Для ребёнка красота женщины, не обязательно матери, — это другое. Тем более — для ребёнка, который никогда не видел красивых женщин. Все женщины в короткой жизни Николаса — это пожилые сиделки, сёстры и воспитательницы. Сейчас ему пять лет, и это не страшно. Но что будет, когда ему исполнится тринадцать? Он ведь станет смотреть на мир по-другому. От этого его нужно оградить. Лишить его собственной воли.
В «Имени розы» Умберто Эко монах Убертин указывает отроку Адсону на статую Марии и говорит: «Вот истинная красота». Он учит мальчика видеть в Богородице воплощение любви и женственности, без примеси плотского желания. Мальчик, конечно, видит. Но когда перед ним оказывается грязная крестьянка — обнажённая, юная и красивая даже с мусором в спутанных волосах, он тут же забывает о призрачной красоте Марии. Так ли будет с Николасом?
Я расскажу вам о том, во что вы никогда не верили. Не верили ещё задолго до появления Джереми Л. Смита. В то, что было на самом деле. Потому что Библия — это сказка, основанная на правде. Точнее, Библия — это та правда, которую вам дозволено знать.
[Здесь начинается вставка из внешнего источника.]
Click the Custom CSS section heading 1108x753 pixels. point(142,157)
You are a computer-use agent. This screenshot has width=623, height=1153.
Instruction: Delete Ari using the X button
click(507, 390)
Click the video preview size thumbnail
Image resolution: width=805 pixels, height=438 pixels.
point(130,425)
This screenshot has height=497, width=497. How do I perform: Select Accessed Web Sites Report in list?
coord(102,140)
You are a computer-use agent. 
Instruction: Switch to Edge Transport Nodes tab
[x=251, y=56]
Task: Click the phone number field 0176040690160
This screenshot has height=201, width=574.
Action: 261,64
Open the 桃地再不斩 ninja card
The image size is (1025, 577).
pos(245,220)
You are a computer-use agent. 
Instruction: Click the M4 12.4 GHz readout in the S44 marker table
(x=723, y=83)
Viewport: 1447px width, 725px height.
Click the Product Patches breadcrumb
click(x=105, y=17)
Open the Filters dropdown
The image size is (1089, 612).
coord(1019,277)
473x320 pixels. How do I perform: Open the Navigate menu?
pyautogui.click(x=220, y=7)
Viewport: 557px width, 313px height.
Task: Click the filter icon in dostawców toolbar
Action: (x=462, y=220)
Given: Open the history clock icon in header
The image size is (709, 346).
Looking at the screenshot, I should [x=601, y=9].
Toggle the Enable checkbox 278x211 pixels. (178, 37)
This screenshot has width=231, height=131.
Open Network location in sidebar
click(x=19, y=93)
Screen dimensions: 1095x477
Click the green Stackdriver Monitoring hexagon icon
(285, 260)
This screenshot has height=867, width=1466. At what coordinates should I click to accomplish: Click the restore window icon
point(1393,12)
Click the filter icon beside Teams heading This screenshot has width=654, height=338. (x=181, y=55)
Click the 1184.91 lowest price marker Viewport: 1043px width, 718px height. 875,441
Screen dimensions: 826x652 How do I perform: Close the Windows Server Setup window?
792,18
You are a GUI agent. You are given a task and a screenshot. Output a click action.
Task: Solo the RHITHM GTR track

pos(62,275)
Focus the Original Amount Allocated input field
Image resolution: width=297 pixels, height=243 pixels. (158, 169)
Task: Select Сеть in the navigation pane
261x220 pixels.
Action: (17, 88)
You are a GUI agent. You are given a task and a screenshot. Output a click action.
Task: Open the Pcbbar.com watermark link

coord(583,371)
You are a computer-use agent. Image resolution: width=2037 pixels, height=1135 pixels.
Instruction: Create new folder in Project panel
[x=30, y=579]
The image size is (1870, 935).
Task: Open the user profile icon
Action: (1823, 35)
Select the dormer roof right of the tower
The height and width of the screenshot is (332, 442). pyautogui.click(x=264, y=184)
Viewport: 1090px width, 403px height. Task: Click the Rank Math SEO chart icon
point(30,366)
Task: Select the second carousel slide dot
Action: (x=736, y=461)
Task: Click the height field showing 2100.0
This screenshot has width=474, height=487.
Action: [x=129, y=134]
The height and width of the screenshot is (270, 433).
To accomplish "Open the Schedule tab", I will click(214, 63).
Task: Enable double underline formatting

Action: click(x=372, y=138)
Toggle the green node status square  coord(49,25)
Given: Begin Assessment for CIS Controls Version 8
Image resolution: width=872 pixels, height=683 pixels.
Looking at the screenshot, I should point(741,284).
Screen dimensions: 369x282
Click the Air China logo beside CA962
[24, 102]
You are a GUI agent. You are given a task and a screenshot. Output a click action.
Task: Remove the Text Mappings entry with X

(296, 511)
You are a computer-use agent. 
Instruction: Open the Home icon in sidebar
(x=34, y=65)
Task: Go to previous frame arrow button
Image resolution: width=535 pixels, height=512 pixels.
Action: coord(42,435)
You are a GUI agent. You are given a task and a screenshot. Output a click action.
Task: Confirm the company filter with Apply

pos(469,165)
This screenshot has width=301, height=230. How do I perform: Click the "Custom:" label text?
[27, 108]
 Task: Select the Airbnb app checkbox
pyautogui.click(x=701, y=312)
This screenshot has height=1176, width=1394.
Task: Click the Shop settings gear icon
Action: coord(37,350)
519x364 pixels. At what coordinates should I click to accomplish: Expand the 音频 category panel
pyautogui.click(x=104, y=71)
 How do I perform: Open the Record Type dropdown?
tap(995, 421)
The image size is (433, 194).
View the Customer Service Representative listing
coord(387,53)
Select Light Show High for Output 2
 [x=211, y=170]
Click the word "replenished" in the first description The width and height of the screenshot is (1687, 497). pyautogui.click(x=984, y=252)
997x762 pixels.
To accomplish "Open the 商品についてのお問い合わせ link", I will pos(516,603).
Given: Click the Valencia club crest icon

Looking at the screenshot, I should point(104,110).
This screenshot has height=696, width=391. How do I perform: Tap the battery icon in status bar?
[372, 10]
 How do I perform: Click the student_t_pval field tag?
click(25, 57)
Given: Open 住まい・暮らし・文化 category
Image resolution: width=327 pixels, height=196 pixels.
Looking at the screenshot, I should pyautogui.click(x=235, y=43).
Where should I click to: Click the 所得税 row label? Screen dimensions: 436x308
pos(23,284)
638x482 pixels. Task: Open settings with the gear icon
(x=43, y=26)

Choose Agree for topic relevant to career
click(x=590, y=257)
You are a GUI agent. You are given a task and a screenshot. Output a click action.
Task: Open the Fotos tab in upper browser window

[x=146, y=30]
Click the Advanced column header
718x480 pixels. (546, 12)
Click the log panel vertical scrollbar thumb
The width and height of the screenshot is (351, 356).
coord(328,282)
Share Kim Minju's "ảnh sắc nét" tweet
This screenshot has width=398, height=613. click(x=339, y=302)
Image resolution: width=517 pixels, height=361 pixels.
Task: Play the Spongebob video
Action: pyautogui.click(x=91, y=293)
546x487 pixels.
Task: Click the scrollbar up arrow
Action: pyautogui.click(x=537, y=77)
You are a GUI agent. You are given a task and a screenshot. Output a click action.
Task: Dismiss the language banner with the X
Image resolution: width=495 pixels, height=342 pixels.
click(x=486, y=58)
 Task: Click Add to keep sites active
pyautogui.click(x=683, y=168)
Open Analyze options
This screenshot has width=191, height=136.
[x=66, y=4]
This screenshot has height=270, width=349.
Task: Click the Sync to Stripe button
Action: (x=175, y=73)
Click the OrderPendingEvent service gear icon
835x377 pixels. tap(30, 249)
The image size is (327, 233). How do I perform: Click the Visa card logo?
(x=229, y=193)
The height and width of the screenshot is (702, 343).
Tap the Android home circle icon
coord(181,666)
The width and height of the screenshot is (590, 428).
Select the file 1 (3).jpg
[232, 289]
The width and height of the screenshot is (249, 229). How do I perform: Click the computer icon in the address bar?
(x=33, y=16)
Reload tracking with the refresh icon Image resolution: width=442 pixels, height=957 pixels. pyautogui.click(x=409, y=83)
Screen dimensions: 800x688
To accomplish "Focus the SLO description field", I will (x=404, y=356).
Была ли Мария красива? Красива как женщина? Нет. У неё было простое лицо и едва заметные оспинки на щеках, а глаза чуть-чуть косили. Фигурой она тоже не блистала. У неё была загорелая, тёмная кожа. Она была склонна к целлюлиту, но тогда ещё не знали таких слов. Целлюлит появился у неё уже к тридцати годам, после рождения Иисуса.
У неё были брат и сестра. Брат умер ещё ребёнком от какой-то неизвестной болезни. Неделю у него был жар, он бредил и не мог заснуть, а потом скончался. Сестра Марии, Сара, вышла замуж за гончара и не разговаривала с ней много лет. Она умерла незадолго до казни Иисуса. Она даже не знала о его существовании.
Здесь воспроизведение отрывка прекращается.